-------- STORED RECORDS --------

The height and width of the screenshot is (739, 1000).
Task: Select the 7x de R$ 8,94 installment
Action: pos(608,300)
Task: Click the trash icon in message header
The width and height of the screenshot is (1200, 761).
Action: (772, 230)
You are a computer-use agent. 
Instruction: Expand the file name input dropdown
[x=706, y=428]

--------
-------- STORED RECORDS --------

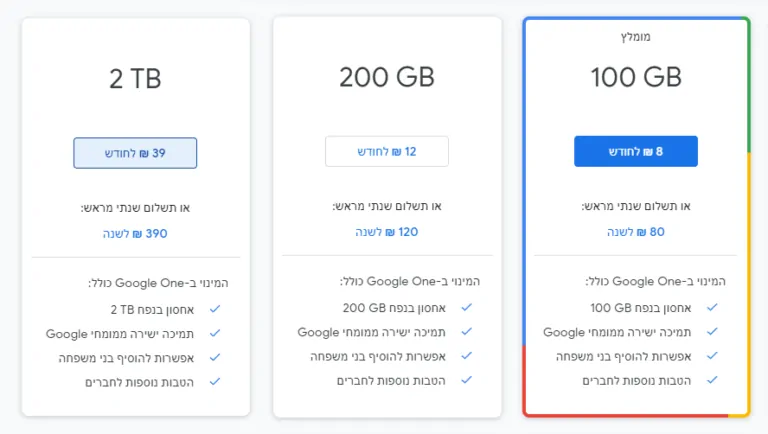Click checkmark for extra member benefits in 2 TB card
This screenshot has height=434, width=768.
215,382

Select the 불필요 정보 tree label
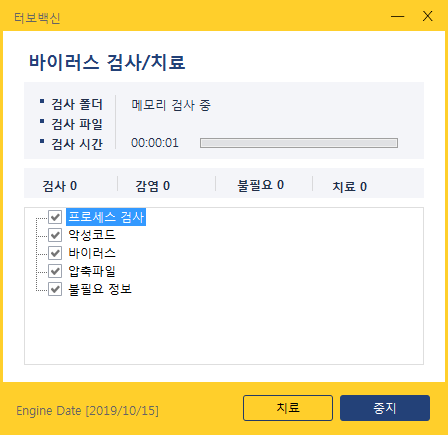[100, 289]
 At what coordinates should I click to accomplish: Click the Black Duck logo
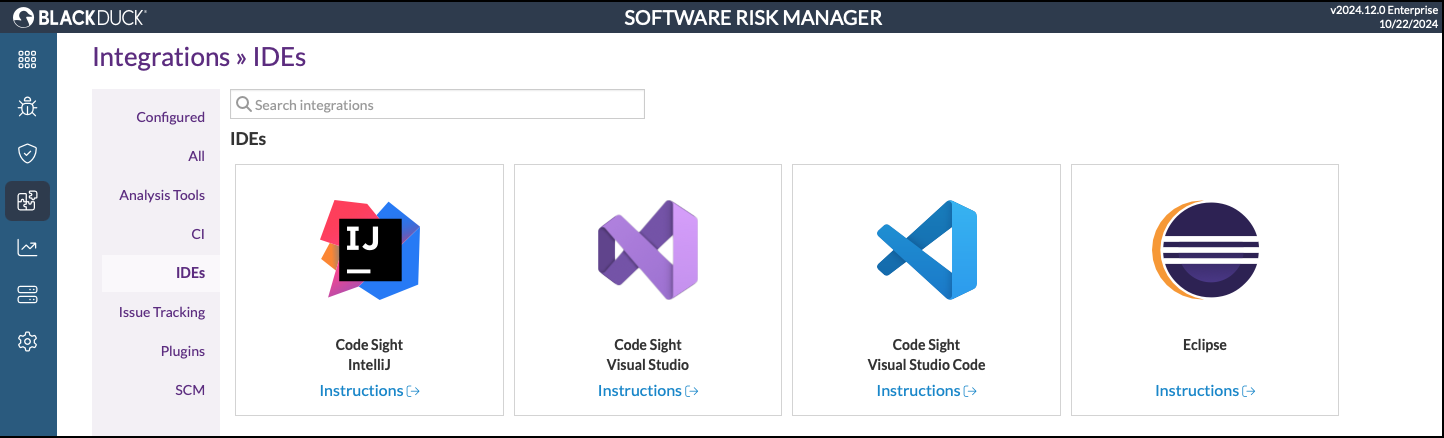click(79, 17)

--------
-------- STORED RECORDS --------

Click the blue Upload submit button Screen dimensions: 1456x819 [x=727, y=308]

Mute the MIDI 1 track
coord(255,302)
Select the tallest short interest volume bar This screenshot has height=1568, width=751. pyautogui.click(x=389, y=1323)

--------

### DIRECTIONS FOR THIS TASK
Give the stretch of data from the line containing "Task: Click the trash icon in message header" through the line containing "[x=706, y=428]" as a numbered list, leaving out any blank lines.

### COMPLETE ANSWER
1. Task: Click the trash icon in message header
2. The width and height of the screenshot is (1200, 761).
3. Action: (772, 230)
4. You are a computer-use agent. 
5. Instruction: Expand the file name input dropdown
6. [x=706, y=428]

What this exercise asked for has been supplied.